[Exercise input Boundary: Start]

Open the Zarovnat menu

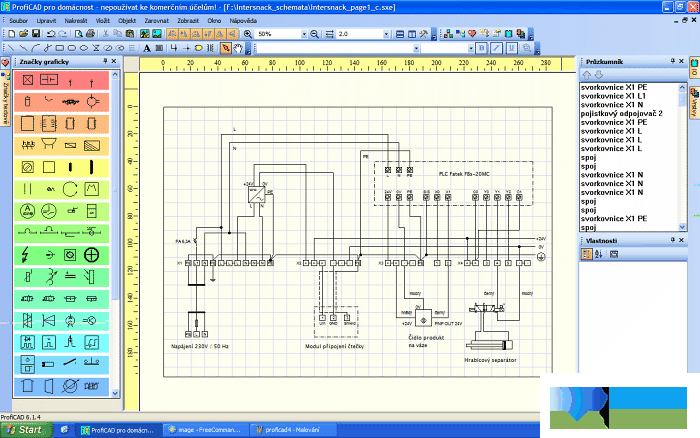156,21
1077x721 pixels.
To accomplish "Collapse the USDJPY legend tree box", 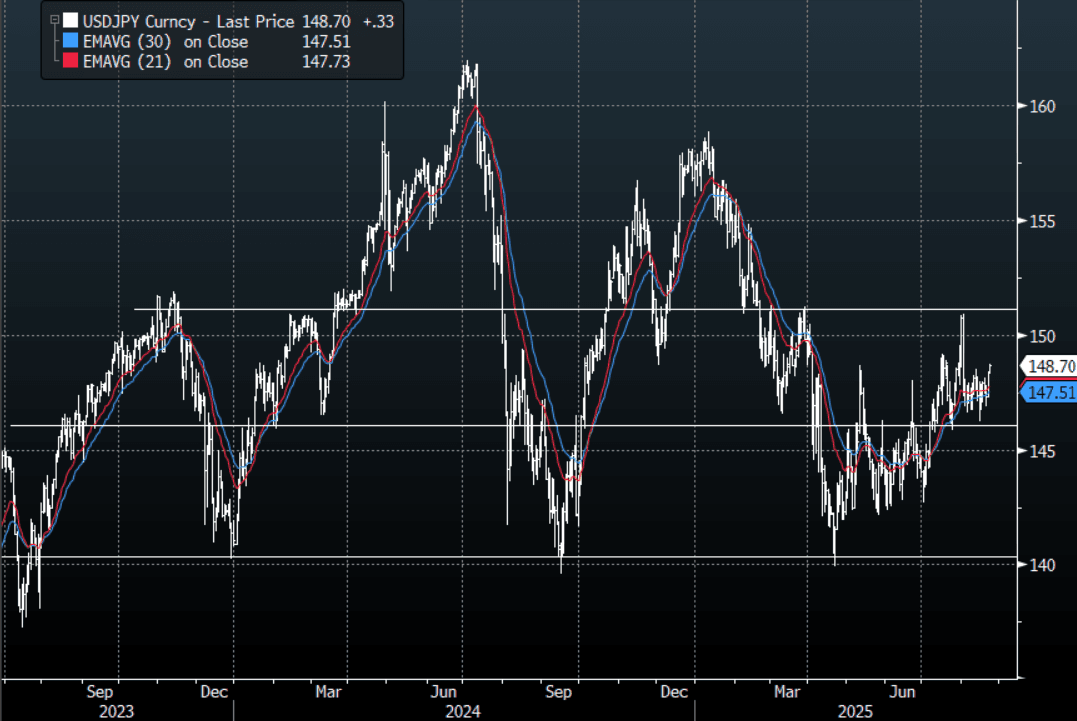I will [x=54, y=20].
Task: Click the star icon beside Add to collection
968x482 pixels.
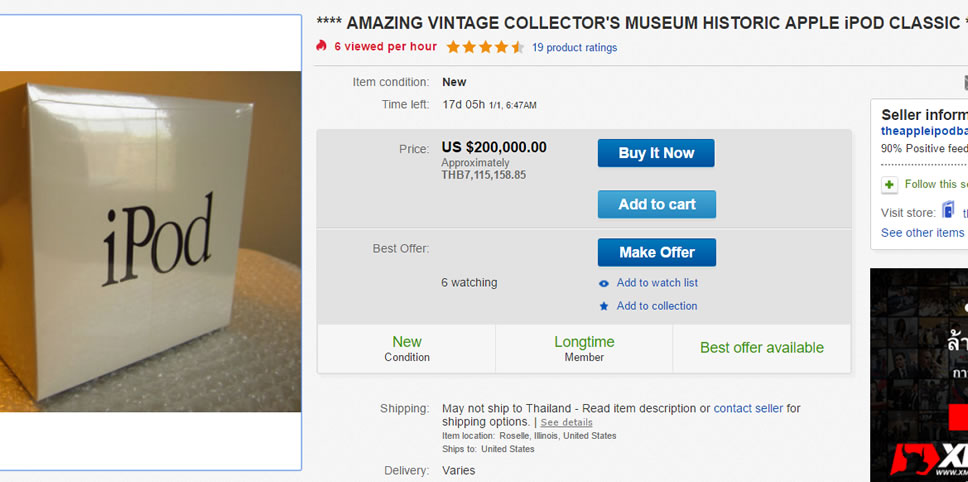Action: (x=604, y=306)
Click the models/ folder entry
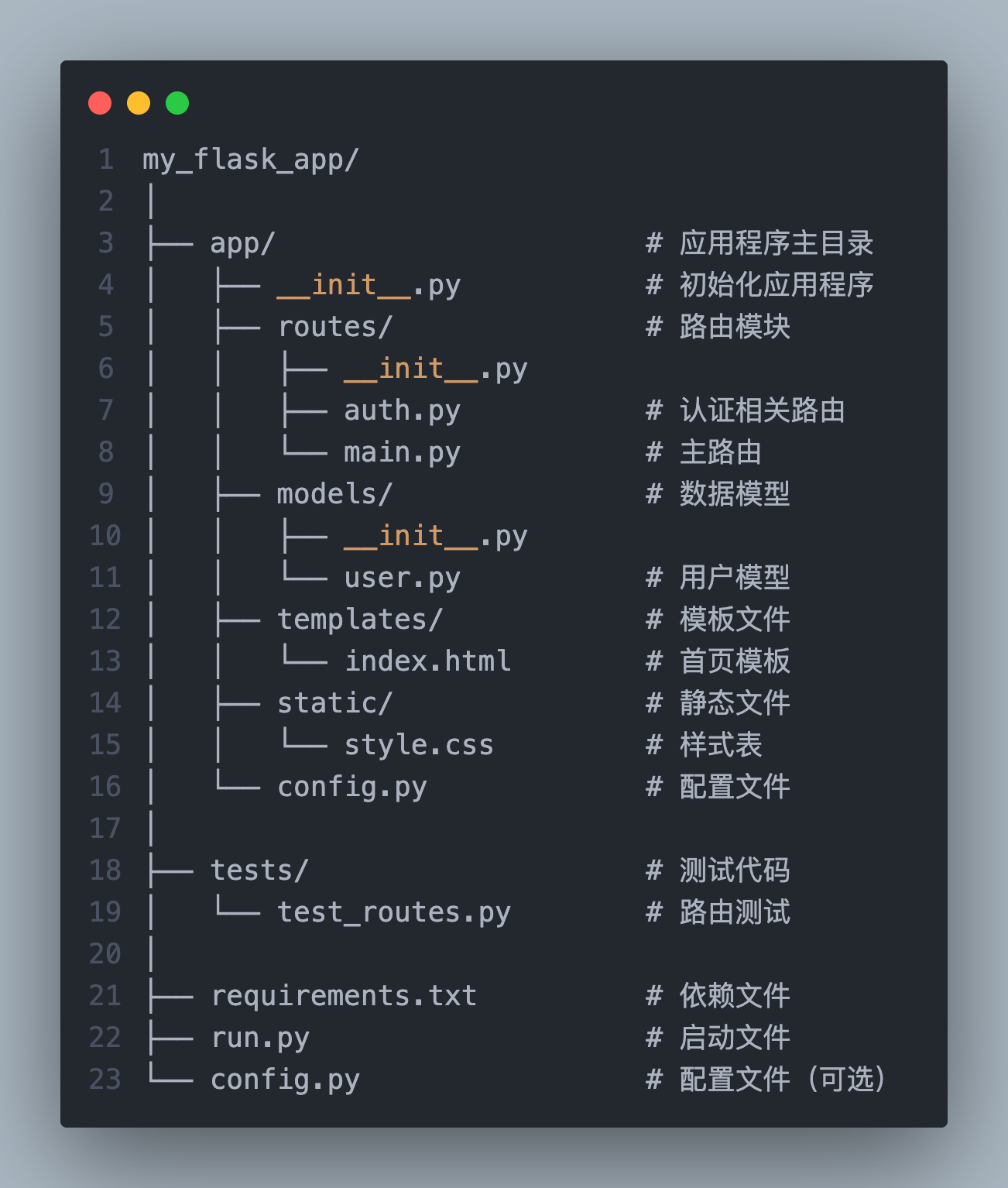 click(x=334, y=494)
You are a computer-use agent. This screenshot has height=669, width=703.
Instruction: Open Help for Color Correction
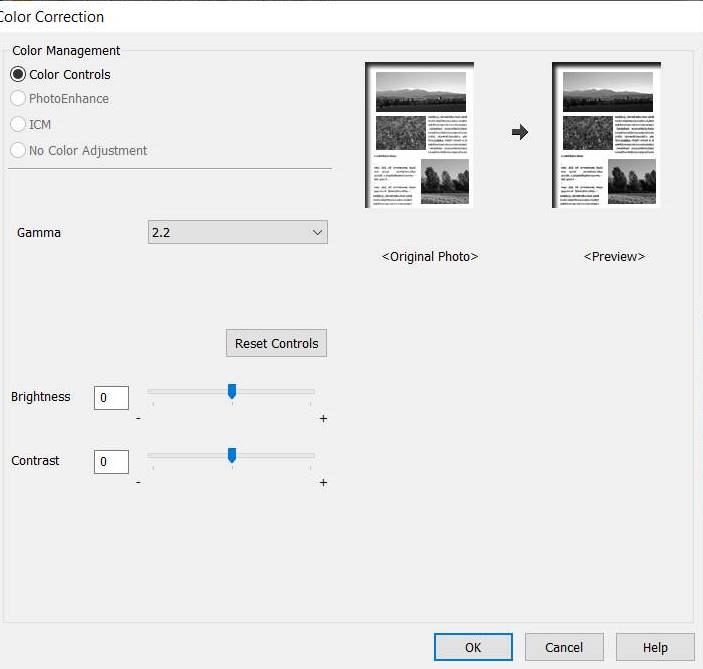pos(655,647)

[Exercise input Boundary: End]
[Exercise input Boundary: Start]

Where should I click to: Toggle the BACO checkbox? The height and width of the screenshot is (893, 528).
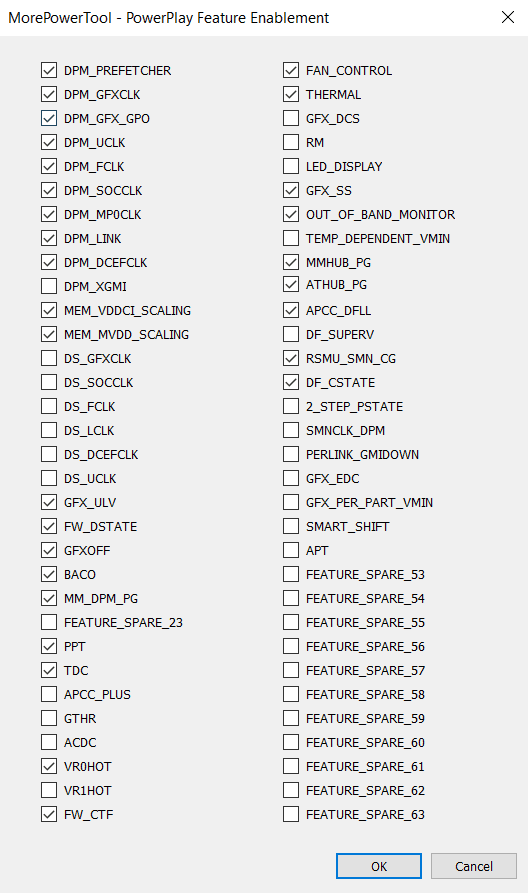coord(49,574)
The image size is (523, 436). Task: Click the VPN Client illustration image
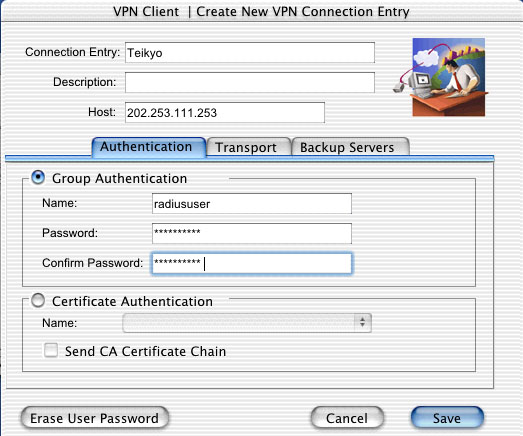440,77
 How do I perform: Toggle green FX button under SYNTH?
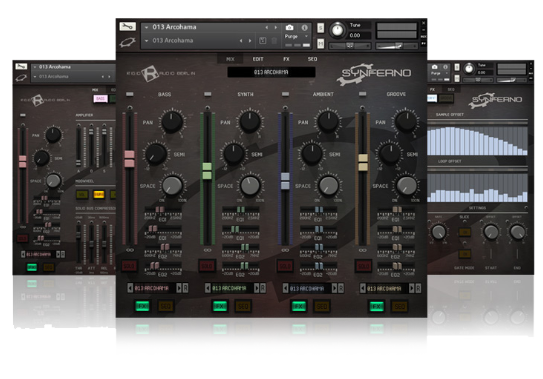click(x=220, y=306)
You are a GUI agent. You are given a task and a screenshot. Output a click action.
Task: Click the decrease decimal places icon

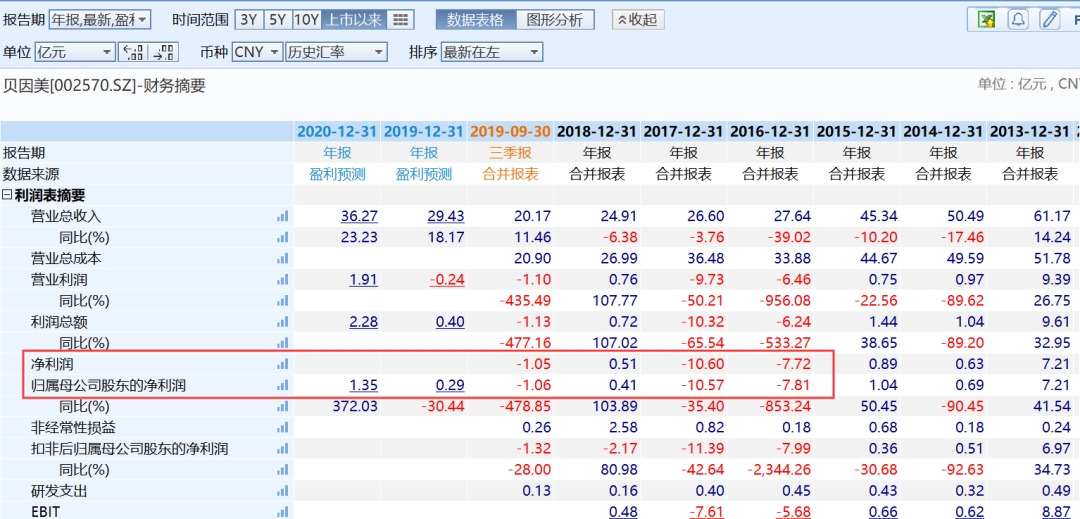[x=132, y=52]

[Exercise input Boundary: End]

Task statement: When a line of the material holds the string "agent", copy that line.

Answer space:
You are a computer-use agent. This screenshot has height=669, width=703.
You are a GUI agent. You are given a task and a screenshot. Output a click action.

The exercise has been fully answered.